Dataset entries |
================================
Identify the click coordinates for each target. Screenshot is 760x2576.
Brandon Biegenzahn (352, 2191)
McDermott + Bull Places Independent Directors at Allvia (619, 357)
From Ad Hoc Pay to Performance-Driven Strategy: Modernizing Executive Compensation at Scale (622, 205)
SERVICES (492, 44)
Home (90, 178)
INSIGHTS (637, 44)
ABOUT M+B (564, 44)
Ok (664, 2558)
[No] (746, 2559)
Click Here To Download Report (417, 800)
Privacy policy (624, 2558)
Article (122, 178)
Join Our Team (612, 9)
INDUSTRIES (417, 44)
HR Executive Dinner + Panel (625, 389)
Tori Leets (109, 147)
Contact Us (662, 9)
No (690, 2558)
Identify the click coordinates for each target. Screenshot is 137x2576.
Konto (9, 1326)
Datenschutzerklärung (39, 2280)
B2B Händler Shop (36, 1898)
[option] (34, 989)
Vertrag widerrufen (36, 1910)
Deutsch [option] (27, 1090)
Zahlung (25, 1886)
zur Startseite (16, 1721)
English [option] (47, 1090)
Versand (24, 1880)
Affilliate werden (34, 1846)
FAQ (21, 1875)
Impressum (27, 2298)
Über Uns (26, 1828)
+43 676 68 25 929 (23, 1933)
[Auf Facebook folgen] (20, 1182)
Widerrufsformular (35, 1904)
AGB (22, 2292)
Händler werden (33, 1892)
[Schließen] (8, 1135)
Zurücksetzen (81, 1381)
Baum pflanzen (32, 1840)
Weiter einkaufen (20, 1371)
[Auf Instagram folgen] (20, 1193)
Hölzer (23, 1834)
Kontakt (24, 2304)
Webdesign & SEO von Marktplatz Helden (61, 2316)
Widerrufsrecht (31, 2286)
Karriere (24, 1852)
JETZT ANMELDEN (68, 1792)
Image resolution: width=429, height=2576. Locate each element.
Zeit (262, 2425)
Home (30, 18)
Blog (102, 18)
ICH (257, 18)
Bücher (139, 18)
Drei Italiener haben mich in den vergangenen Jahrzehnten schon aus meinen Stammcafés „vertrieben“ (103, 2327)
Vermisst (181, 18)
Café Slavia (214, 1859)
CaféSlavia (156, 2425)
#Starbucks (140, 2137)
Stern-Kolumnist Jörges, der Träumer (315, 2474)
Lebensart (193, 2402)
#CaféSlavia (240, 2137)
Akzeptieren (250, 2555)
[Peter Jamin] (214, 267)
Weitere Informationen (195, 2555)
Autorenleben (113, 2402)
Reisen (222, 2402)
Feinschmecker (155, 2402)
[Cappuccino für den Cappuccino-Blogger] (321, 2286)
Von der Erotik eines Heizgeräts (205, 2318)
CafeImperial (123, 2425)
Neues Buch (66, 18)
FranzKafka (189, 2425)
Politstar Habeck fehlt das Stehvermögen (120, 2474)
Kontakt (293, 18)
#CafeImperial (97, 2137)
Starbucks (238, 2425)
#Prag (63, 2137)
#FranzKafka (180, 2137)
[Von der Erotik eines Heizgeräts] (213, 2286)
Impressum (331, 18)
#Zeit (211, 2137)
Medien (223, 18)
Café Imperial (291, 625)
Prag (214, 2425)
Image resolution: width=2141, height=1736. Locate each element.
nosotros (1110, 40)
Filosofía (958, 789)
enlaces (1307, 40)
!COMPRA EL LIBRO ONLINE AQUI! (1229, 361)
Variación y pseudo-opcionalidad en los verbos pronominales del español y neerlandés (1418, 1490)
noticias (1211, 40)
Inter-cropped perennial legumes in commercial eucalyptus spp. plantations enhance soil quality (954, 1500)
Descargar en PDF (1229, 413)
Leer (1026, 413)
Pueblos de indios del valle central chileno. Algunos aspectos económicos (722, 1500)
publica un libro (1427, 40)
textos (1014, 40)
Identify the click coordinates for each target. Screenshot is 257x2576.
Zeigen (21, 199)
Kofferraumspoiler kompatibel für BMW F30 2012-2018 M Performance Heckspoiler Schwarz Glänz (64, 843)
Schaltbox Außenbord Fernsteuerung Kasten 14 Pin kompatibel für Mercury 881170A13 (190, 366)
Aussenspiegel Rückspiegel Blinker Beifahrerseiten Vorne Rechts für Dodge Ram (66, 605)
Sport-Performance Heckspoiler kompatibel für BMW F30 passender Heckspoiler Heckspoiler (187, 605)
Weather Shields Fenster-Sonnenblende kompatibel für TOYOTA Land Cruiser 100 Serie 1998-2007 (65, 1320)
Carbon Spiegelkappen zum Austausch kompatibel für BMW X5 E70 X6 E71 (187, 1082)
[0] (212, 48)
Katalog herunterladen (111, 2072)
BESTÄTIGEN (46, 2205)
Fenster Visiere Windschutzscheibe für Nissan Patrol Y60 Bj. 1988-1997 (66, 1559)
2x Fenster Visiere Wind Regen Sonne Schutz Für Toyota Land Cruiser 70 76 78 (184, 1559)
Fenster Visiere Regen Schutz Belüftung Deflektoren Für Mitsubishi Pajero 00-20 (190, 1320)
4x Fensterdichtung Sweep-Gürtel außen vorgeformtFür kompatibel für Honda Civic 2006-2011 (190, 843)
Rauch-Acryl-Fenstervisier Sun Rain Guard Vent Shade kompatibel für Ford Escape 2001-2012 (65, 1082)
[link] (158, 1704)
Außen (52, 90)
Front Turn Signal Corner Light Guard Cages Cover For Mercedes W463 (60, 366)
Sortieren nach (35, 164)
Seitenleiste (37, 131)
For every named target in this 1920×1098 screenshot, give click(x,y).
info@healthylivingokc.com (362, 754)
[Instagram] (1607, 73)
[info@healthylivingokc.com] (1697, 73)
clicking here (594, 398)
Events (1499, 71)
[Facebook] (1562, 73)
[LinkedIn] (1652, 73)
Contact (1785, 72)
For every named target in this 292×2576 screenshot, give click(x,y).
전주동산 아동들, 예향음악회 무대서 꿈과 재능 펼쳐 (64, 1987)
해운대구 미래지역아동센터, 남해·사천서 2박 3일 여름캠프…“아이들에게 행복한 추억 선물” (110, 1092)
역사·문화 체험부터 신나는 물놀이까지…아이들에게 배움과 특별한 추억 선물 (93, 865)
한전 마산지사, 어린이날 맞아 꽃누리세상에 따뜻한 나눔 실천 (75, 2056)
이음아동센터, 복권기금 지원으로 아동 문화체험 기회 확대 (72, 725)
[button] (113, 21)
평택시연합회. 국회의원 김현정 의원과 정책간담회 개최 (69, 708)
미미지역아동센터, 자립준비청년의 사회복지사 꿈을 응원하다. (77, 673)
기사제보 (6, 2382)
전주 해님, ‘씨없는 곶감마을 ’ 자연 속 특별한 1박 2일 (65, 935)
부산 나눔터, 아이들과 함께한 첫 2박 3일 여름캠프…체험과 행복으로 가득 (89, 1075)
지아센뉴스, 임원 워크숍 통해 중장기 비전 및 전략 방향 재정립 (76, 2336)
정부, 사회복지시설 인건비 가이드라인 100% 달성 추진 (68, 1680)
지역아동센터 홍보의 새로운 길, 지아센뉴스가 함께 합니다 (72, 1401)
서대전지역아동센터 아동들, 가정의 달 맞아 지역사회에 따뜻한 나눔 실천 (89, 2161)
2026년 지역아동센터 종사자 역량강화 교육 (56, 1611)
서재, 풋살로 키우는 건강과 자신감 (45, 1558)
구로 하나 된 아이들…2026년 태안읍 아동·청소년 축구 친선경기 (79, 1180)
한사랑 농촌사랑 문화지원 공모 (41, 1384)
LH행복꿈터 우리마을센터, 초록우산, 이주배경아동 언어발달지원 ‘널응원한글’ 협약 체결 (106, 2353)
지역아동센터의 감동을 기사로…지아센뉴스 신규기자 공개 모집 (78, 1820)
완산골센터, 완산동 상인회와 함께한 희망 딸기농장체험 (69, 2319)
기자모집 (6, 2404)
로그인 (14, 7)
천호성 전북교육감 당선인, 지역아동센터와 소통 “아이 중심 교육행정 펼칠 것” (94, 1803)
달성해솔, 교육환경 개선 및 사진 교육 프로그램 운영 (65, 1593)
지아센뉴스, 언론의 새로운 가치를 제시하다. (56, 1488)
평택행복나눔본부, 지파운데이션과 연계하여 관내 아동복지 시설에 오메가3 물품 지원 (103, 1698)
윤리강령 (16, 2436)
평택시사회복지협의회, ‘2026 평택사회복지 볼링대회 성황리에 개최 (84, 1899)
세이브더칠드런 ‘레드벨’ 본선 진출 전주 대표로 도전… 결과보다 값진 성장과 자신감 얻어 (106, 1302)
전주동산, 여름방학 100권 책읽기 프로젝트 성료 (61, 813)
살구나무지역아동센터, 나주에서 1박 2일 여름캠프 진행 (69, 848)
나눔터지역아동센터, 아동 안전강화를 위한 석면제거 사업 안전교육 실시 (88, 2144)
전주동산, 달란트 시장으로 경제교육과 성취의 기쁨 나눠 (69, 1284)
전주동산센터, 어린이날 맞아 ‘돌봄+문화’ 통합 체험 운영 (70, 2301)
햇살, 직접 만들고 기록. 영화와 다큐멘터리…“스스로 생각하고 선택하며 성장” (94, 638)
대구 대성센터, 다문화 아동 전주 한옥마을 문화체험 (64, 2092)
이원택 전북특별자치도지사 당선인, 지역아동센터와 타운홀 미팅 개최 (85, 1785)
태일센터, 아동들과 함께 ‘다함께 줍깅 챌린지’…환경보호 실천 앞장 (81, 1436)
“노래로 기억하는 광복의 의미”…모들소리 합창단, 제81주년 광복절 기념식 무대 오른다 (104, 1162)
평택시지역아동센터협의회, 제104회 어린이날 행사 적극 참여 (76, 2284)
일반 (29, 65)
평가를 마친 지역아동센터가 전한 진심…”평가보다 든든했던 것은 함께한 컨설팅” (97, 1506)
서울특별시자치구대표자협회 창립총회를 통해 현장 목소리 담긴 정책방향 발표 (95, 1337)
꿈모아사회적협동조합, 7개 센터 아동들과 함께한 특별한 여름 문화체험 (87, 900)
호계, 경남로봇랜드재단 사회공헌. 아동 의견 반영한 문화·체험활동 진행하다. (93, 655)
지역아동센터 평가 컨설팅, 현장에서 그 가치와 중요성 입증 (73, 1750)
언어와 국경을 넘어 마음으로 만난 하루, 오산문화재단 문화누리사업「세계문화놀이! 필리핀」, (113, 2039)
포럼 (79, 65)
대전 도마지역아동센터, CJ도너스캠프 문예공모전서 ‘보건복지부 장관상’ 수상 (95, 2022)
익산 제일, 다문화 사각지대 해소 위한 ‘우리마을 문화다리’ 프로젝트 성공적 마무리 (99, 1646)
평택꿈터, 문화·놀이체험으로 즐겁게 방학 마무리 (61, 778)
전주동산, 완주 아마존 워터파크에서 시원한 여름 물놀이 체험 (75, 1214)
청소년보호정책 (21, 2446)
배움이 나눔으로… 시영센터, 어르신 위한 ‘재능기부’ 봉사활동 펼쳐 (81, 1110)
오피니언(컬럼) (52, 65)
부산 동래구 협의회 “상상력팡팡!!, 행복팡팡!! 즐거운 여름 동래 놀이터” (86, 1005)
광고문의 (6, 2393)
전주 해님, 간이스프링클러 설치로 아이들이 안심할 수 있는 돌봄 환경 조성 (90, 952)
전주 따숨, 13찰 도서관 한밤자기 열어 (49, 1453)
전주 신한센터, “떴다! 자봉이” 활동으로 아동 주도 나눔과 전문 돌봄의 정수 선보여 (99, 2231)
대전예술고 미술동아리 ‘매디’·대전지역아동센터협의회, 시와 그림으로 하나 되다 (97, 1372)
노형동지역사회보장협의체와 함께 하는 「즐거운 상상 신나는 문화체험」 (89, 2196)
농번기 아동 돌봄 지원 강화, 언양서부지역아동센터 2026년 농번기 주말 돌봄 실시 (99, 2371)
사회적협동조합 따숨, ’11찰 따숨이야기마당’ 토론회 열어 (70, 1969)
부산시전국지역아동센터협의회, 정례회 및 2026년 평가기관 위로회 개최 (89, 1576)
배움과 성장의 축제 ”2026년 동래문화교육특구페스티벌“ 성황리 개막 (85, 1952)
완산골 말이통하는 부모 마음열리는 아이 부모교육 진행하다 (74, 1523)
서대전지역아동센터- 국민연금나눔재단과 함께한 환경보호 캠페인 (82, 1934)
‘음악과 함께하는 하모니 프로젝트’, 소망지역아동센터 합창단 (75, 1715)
================================
Exercise aim | Write out exactly the lines above from the line with "Leer (1026, 413)" through the line with "Kofferraumspoiler kompatibel für", both of them included, and leave out all other lines.

Result below |
Leer (1026, 413)
Pueblos de indios del valle central chileno. Algunos aspectos económicos (722, 1500)
publica un libro (1427, 40)
textos (1014, 40)
Identify the click coordinates for each target. Screenshot is 257x2576.
Zeigen (21, 199)
Kofferraumspoiler kompatibel für BMW F30 2012-2018 M Performance Heckspoiler Schwarz Glänz (64, 843)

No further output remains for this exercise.